Copy the listing from its start through the line with "click(x=80, y=354)", swapping "bus stop" for "transit stop" and keeping everything else the same.

-------- Supplied information

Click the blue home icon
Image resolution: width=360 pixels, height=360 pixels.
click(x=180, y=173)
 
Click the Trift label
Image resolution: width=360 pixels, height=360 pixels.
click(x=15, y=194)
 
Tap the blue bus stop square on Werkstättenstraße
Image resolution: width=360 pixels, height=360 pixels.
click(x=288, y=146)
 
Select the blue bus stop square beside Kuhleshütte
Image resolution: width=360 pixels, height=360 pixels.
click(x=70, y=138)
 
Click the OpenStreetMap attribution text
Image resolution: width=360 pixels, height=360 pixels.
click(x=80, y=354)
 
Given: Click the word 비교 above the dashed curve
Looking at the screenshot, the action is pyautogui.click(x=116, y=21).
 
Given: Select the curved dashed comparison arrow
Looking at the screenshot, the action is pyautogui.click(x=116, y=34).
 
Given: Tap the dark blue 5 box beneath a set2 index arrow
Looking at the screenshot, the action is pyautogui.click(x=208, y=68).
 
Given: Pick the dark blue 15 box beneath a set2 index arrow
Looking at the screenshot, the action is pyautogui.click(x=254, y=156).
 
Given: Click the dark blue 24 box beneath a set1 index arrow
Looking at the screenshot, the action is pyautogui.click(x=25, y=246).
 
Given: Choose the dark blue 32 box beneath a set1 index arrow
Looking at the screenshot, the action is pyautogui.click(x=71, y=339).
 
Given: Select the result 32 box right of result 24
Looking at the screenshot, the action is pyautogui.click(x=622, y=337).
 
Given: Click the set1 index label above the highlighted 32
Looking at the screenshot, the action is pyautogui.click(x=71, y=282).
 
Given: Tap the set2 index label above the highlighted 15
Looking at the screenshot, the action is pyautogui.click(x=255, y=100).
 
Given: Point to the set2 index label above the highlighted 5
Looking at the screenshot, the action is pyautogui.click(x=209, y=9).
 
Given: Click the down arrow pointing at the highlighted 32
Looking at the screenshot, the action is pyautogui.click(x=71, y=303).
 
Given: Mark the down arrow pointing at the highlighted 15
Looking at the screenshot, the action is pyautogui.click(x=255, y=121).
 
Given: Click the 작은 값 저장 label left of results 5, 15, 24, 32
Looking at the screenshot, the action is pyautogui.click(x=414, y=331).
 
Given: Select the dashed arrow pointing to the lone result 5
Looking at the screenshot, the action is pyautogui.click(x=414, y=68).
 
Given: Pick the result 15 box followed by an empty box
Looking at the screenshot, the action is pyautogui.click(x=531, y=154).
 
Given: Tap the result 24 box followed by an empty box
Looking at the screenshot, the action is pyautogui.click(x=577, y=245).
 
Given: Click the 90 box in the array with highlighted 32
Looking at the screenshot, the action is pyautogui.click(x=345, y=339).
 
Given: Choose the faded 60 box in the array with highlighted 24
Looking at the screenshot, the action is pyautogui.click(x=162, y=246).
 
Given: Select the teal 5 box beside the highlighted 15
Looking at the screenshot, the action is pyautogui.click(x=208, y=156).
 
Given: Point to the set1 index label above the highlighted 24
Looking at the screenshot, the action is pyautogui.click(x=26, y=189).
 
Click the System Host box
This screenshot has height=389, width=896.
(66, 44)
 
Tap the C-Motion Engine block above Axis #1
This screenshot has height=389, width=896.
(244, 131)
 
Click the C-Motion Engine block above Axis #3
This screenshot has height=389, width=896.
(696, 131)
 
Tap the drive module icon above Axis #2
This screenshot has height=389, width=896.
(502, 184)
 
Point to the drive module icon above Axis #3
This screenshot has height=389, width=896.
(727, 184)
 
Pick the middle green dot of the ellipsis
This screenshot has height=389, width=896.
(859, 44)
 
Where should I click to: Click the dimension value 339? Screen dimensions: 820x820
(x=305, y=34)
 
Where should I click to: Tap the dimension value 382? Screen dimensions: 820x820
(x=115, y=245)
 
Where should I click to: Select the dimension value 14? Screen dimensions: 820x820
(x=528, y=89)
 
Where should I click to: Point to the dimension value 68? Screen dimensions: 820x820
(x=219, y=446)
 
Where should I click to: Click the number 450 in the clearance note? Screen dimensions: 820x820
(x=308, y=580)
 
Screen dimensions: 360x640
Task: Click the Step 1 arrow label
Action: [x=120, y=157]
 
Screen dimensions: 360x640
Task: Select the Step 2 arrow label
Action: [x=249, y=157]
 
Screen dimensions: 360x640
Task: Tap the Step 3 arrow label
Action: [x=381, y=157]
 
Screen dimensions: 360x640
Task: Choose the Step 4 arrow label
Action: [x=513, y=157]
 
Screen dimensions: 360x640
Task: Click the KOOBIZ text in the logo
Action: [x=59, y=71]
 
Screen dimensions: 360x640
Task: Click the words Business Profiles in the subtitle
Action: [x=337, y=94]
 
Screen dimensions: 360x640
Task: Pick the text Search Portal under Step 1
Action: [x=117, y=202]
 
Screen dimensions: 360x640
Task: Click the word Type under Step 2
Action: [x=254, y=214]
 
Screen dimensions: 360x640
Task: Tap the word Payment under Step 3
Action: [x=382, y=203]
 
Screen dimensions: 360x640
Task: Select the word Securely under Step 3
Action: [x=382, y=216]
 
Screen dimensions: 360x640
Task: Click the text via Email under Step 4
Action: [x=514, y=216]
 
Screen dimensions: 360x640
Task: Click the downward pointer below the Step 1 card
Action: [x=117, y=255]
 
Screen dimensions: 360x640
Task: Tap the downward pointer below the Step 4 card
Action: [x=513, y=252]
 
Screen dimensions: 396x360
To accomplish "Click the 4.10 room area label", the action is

----------------

### Completed exercise
Click the blue home icon
Image resolution: width=360 pixels, height=360 pixels.
click(x=180, y=173)
 
Click the Trift label
Image resolution: width=360 pixels, height=360 pixels.
click(x=15, y=194)
 
Tap the blue transit stop square on Werkstättenstraße
Image resolution: width=360 pixels, height=360 pixels.
click(x=288, y=146)
 
Select the blue transit stop square beside Kuhleshütte
Image resolution: width=360 pixels, height=360 pixels.
click(x=70, y=138)
 
Click the OpenStreetMap attribution text
Image resolution: width=360 pixels, height=360 pixels.
click(x=80, y=354)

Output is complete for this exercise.